Brooklin (Brooklyn, Irlanda/Reino Unido/Canadá, 2015)
Dir: John Crowley
A impressão primeira é que Brooklin vai se concentrar na perspectiva histórica que traça o processo de imigração irlandesa para os Estados Unidos ali no início do século XIX, de maioria católica. A figura central aqui é Eilis  (Saoirse Ronan), jovem tímida e recatada que enxerga uma rotina insossa e aprisionada na sua cidade natal no interior da Irlanda e por isso decide embarcar num navio e ir tentar a vida no ideário das oportunidades que é a América.
O início do longa é um tanto desastroso: a personagem é posta à prova numa série de perrengues que deve passar – dor de barriga no meio da noite, agitação em alto mar, comida ruim. Tudo isso poderia supor uma espécie de via-crúcis da garota que ainda iria sofrer muito nos Estados Unidos até conquistar uma redenção, mas Brooklin prefere traçar um caminho muito mais singelo e sincero nesse trajeto de crescimento pessoal.
Aos poucos o filme abraça o melodrama, mas toma o cuidado de nunca cair no exagero, especialmente na maneira de criar nuances para os personagens que circundam a nova vida de Eilis. Ora, a dona da pensão onde ela se instala poderia ser uma megera chata, mas se mostra afável, ainda que com ares conservadores; as garotas que dividem a pensão são saidinhas e estranham a estrangeira interiorana, mas acabam ajudando-a a se adaptar à modernidade novaiorquina; até o rapaz por quem ela se enamora demonstra ser um tipo simpático, pobre, mas trabalhador, longe de ser um possível aproveitador que a fizesse sofrer, membro de família numerosa, excêntrica, mas agradável.
Mesmo a ideia de amor ideal surge com certa parcimônia no filme. Ele se apaixona mais rapidamente por ela do que a recíproca. Ela precisa de mais tempo para se acostumar com esse sentimento, embora vá se tornar indiscutível, mais adiante, como eles se amam. Assim também acontece com a adaptação paulatina de Eilis à nova vida no famoso bairro de que se tornou reduto dos irlandeses na época.
O roteiro, adaptado de livro homônimo pelo escritor pop Nick Hornby, encontra a maneira mais sincera de desenhar seus personagens e os dramas que os envolvem, sem precisar apelar para os subterfúgios simplistas do dramalhão, com tipos marcados por princípios rasos ou maniqueístas (exceção feita à dona da loja que emprega Eilis na cidadezinha da Irlanda, com ares de bruxa má).

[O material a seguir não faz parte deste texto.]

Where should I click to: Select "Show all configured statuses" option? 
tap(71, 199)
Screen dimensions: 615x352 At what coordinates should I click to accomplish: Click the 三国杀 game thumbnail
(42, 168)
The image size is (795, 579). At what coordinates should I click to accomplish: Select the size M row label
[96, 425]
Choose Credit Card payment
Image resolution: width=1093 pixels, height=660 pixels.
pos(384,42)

E o cineasta John Crowley, mesmo numa direção clássica e direta, entende muito bem esse tempo que os personagens precisam para revelar suas camadas, assim como a história precisa revelar o amadurecimento da protagonista. É bem bom ver esse tipo de filme ganhando destaque no Oscar, assim como o belo desempenho de Saoirse Ronan, quando se têm valorizado tantos filmes inchados e apressados, beirando a superficialidade.
É esse tipo de tratamento singelo que joga o grande conflito da história para outro campo, que aliás surge somente na segunda metade da narrativa. Há uma reviravolta no meio da história que faz a personagem voltar à Irlanda natal. Aos poucos, o destino lhe reserva outras oportunidades e um caminho distinto, longe do que ela traçou até então. O que parecia um vento a favor, coloca a jovem num ponto de pressão que lhe exige cada vez mais uma decisão afirmativa.
Sem nunca querer soar grandioso, Brooklin confronta sua protagonista com uma escolha de vida. Chega o momento dela decidir o lugar a que pertence, onde ela poderá chamar de lar, a casa em que habita. O filme pode ser simples na estrutura que emprega para chegar até esse ponto, mas guarda complexidades morais e particulares para sua protagonista, além de nunca dar um passo maior do que o necessário para contar essa história de decisões.